Responses by different sectors

  1. Energy sectors

Though the collapse of the cooperation between the Middle East and Russian producers may be recorded as the main contributors to decline in oil prices, Covid-19 has also posited a significant effect in this decline due to declined demand following curtailed logistic operations.

  • Banks

Banks are directly linked with all economic sectors. With the emergence of the pandemic, bank stock prices and operations have been declined by decrease in investment of short term securities and inability to reduce their deposit rates beyond current limits and reduced borrowing costs. Also, banks are likely to record bad debts in the long run thus affecting bank capital. It should be noted that the Australian government booted capital levels among Australian banks soon after the GFC, thus making Australian banks among the best capitalized banks globally. Further, the government is standby with required support if the market disruption is prolonged.

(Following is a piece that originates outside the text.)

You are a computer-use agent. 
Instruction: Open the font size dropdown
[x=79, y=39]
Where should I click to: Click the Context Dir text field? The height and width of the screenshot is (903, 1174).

Industrial/Consumer Industries

Among the most affected sectors include the airline, casino, tourism and gaming stocks. This results from capacity reductions, minimal short-term revenue, high fixed costs, and solvency issues. On the other hand, the supermarkets have experienced a substantial increase in terms of their earnings over this period due to increased consumption.

  1. Retail investments

In 2020, there has been a rise in the overall market volatility, and a decline in the equity prices. An important point to note is that the pandemic has adversely affected the Australian economy, and this has affected the Australian retail savings and investment market. According to the Global Data Financial Services, the retail holdings were expected to increase by approximately 5.5% in 2020. However, Global-Data has been forced to revise its forecasts and estimate that the market will be expected to contract by 1.1% in 2020. A study by Global-Data Financial Services stated that the consumer confidence index declined by approximately 3.6 points in March, as compared to the index that was reported in February of this year, with market forecasts predicting negative impacts unless the pandemic is cured. Equities have declined from 42.6% in 2019 to 38.3%, indicating a 4.3% decline in equities. However, there has been a 5.2% increase in the amounts of deposits to 56.6% as investors speculate for better economic conditions after the pandemic.

 

 

Methodology

This section describes the act to be followed to deduce study results and findings to be subjected to the analysis for the completion of the study.

Data collection

Data in this study will be collected from the ASX-20. The Dow Jones Global Index, which is an international index, which reflects the overall performance of the stock markets globally will be used as a benchmark index. Also, the study will review stock market performed in the previous years to determine the impact of the COVID-19 pandemic on the Australian retail savings and investment market. The data that will be collected will be divided into two sections: ASX-20 data before the first case of the COVID-19 was reported in Australia, and the second set of data will be after the Australian government introduced its response measures after the first cases of the COVID-19 pandemic were reported in the country.

Expected results

Decline in terms of the pre-COVID and post-COVID forecasts in the retail, deposits, mutual funds and equities in the retail savings and investments sector is expected in the study. Further, the study may yield increase in the cash- and fixed income-investments. Cash investments, which can be in the form of savings accounts will increase because of the promise that they can provide stable and a low-risk income source for the potential investors who will receive regular interest payments. Fixed income investments which may be in the form of bonds will also be a highly likely option for the investors. Also, there is a speculated decline in the number of purchases of equities both for the Australian and international companies due to poor performances among businesses which decline share prices and dividends thus discouraging investors.